SUPPLIED TEXT:
···
Issue date: 3/27/07 Section: News
A scene from New Orleans over spring break.
Media Credit: John Reilly
A scene from New Orleans over spring break.

Hurricane Katrina's landfall on August 29, 2005 was the most catastrophic day in our country's history. In one day, 90,000 square miles of land, an area roughly the size of the United Kingdom was devastated. A total of 118 square miles of coast was lost forever and 1836 people were killed. The hurricane itself and the subsequent failure of the New Orleans levees led to the destruction of 851,000 homes. In Louisiana alone, 2.5 million people received FEMA assistance after the hurricane. Certainly more lives were lost on Dec. 6, 1941 and on Sept. 11, 2001 and both of these events served as catalysts for wars; but more was destroyed and more was lost on Aug. 29, 2005, a lot more. Before Hurricane Katrina, the scale of destruction seen on a single day in New Orleans and in Mississippi could have only been caused war. Millions of people are struggling right now in New Orleans, Mississippi and spread across the country, with the storm's effects on their lives.

I went back to New Orleans 133 days after evacuating from the city on Jan. 7, 2006. This time I saw New Orleans first from the road, driving in from the east on I-10, the coastal interstate that connects Florida to California. The I-10 bridge over Lake Pontchartrain, connecting the north and south shores of the lake was immovable and enormous. It is as wide as the I-95 bridge across the Piscataqua River connecting New Hampshire and Maine but 20 times longer.
···
DATA LINES:
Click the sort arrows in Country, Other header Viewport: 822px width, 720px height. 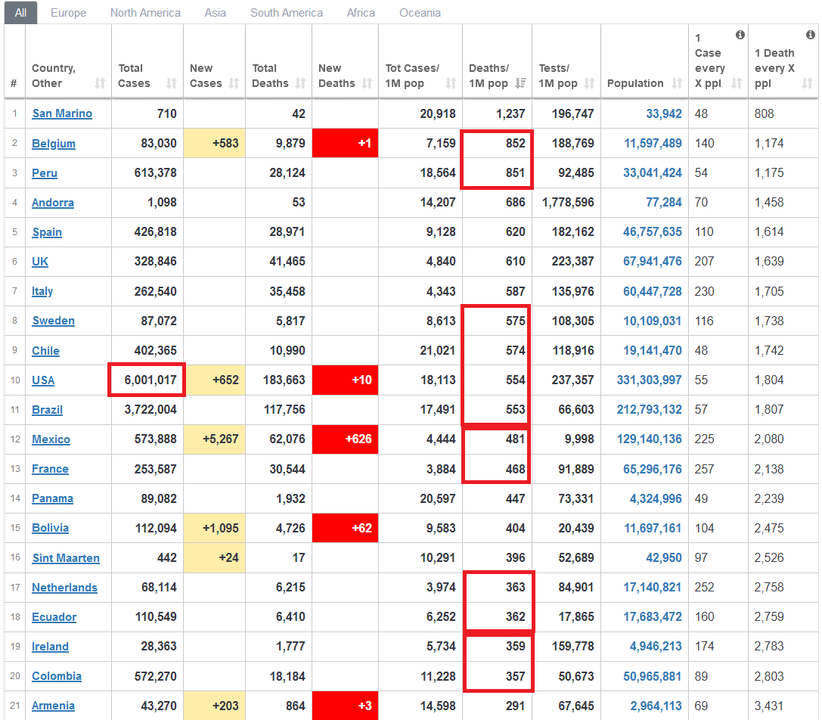(101, 83)
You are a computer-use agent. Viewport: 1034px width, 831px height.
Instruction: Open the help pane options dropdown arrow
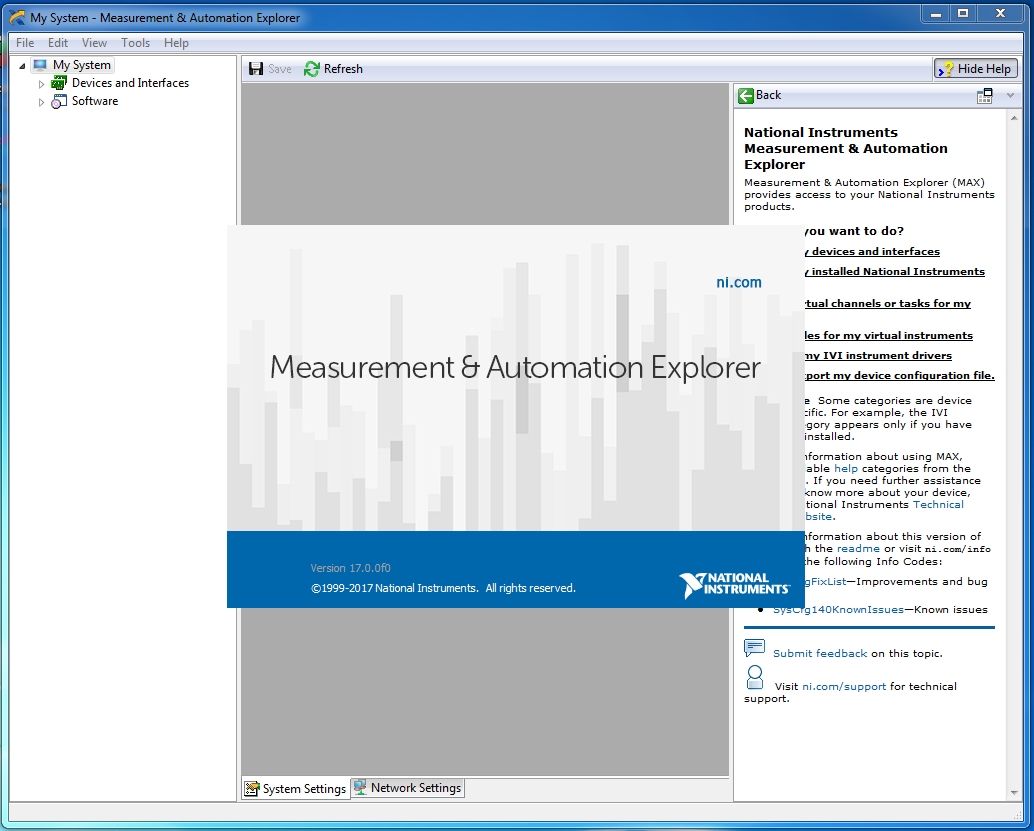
···
SHORT EXERCISE: Could you set down the Hurricane Katrina article above in full, word for word, from its issue date through its final sentence?

SOLUTION TO THIS EXERCISE:
Issue date: 3/27/07 Section: News
A scene from New Orleans over spring break.
Media Credit: John Reilly
A scene from New Orleans over spring break.

Hurricane Katrina's landfall on August 29, 2005 was the most catastrophic day in our country's history. In one day, 90,000 square miles of land, an area roughly the size of the United Kingdom was devastated. A total of 118 square miles of coast was lost forever and 1836 people were killed. The hurricane itself and the subsequent failure of the New Orleans levees led to the destruction of 851,000 homes. In Louisiana alone, 2.5 million people received FEMA assistance after the hurricane. Certainly more lives were lost on Dec. 6, 1941 and on Sept. 11, 2001 and both of these events served as catalysts for wars; but more was destroyed and more was lost on Aug. 29, 2005, a lot more. Before Hurricane Katrina, the scale of destruction seen on a single day in New Orleans and in Mississippi could have only been caused war. Millions of people are struggling right now in New Orleans, Mississippi and spread across the country, with the storm's effects on their lives.

I went back to New Orleans 133 days after evacuating from the city on Jan. 7, 2006. This time I saw New Orleans first from the road, driving in from the east on I-10, the coastal interstate that connects Florida to California. The I-10 bridge over Lake Pontchartrain, connecting the north and south shores of the lake was immovable and enormous. It is as wide as the I-95 bridge across the Piscataqua River connecting New Hampshire and Maine but 20 times longer.